So with that in mind, how about taking a look at three other targets that can do a useful job for us? What I'm looking for in potential recruits, is that they be technically sound with the ball at their feet, have sufficient defensive awareness and gumption to contribute defensively in not only reactive but also proactive suppression tactics like a press, as well as the ability to recycle possession, relax/accelerate the game's tempo, & orchestrate attacks. It's a highly varied skill set, and very few excel in all aspects. So with that in mind, we have here, Javi Martinez, Joao Moutinho, & Yann M'Vila.


Javi Martinez
, Athletic Bilbao: At 23, Martinez is yet another multi-talented gem we've gotten so accustomed to seeing emerge from Spain in the last 3-4 years. Primarily employed as a holder/defensive screen in front of the backline, his constant hard-tackling, sensible possession & distribution of the ball, interceptions, and an ability to absolutely dominate attackers into submission, and non-stop threat in the air have made him for me, a must-have player in a team that prefers a multi-dimensional approach to attacking.

At 6'3", Javi stands as tall as Terry, and like him, is just exceedingly dominant in the air. It helps that there aren't many players in Spain that can dwarf him, but in all I've seen of him, he never gets beaten in the air, and is just as good winning aerial challenges in the opposition half. No surprise then that an overwhelming majority of his career goals have come through set-pieces, so yep, he's an irresistibly massive aerial threat. With the ball at his feet, Martinez is a thrifty one, rarely making a poor decision or giving it away cheaply. The fact that he has on average, suffered more fouls per game (1.8) than conceded (1.6) is testament to his immaculate ball holding ability as well as his tackling. Although he has the built for it, I haven't seen him drive forward often with the ball, preferring to release it for better positioned teammates. He's also equally comfortable playing diagonals to players in advanced positions, with a good long ball accuracy of 5.6 per game.

Javi Martinez isn't without his share of flaws, for one, I find him quite immobile as a player, which is obviously a disadvantage pairing him with someone like Mikel. At the same time, for all of his technical skill, Martinez isn't very adept at picking gaps through the opposition defence with his ground passing, but that could also be down to the fact that he doesn't habitually venture too far up the pitch. This, combined with his lack of mobility/agility mean he isn't a very viable option when an extra man need be pushed forward while chasing a game. Martinez also had his share of discipline issues last season, getting himself sent off 3 times, something largely unexpected from a player so often appreciated for his concentration & focus.


Joao Moutinho, FC Porto: Of the 3 alternatives I've considered, Moutinho's the oldest at 25. At the same time, we could also say his game is also the most developed. Of all his abilities, I'd say his tactical reading of the game is his biggest asset. I note he possesses superb understanding of his teammates' positions, because he's lethal launching counterattacks from any third of the field. His responsiveness in tight situations for me, is the single most distinct advantage he possesses over any other alternative in the passer role.

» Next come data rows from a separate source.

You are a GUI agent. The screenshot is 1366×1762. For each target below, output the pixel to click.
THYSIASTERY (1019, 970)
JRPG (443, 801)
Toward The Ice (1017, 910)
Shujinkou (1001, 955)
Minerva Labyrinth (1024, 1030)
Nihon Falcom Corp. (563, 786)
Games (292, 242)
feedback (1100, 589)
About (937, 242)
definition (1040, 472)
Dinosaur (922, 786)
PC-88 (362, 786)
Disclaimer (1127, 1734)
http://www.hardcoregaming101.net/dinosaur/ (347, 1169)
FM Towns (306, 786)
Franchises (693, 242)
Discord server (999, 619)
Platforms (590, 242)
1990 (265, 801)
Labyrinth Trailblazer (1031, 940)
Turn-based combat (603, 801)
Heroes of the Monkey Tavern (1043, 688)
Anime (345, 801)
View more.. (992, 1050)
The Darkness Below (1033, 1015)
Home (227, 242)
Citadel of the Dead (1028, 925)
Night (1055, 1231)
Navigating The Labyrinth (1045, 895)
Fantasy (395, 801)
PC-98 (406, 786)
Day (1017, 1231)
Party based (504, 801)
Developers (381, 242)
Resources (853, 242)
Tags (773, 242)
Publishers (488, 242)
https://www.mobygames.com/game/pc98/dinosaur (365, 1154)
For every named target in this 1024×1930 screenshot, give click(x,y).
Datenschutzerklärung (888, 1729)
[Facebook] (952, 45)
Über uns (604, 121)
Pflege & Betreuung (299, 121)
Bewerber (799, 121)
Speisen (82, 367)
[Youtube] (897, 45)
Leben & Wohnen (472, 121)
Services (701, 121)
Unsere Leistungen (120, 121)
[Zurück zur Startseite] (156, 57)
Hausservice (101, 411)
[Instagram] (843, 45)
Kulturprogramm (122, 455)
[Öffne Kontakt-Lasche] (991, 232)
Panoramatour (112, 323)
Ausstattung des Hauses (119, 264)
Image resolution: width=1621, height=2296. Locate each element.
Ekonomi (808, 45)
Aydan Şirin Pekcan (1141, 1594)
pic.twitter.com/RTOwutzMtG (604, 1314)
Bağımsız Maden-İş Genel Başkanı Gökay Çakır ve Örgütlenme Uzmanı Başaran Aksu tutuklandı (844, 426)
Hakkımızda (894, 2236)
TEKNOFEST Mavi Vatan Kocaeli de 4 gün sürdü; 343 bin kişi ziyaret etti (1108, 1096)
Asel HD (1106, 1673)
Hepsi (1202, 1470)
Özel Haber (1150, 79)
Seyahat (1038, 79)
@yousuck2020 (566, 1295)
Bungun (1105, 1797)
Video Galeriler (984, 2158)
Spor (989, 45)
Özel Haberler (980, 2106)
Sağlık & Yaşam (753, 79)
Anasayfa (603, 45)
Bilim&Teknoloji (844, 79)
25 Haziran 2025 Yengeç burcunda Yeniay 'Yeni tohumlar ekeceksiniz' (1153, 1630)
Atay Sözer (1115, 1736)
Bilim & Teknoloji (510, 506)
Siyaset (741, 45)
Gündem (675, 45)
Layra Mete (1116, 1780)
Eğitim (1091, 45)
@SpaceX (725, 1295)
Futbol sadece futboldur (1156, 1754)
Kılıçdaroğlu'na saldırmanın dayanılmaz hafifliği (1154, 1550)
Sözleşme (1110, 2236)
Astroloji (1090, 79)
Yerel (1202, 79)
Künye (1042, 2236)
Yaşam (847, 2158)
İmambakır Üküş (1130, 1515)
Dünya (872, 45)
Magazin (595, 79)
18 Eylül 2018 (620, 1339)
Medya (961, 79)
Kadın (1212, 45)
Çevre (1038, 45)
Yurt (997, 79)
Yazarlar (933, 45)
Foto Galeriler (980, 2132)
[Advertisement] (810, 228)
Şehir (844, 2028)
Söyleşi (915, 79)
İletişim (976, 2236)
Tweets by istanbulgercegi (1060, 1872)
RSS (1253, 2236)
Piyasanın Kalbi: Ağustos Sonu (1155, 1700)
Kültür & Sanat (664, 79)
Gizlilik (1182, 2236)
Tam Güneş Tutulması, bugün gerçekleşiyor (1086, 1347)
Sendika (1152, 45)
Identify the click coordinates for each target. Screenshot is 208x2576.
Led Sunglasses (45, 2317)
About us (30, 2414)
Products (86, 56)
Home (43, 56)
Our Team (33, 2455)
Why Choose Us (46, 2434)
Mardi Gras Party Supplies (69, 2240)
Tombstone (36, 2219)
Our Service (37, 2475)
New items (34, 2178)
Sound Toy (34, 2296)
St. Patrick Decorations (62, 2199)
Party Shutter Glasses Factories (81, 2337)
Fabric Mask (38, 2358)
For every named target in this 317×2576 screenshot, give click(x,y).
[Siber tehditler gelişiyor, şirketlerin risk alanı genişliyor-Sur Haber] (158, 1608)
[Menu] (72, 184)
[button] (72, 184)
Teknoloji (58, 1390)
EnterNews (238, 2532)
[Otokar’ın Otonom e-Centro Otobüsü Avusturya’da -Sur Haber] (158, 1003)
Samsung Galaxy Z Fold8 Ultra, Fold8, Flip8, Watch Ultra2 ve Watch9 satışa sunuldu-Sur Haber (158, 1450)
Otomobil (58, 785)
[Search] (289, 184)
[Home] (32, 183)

Moutinho is fairly good with the ball at his feet, not afraid to dribble past a couple if closed down, while also pretty adept at picking out teammates in virtually every position. I'd say he is somewhat like Lampard, in that if he sees an opportunity developing out wide, he'll spray the ball wingwards without thinking twice about it, something that will be especially significant, since in a possible new system, with Hulk & Hazard, those areas could now represent ostensible creative and goalscoring threats. He boasts a passing accuracy of over 80%, and seems to satisfy the possession controller requirement quite well.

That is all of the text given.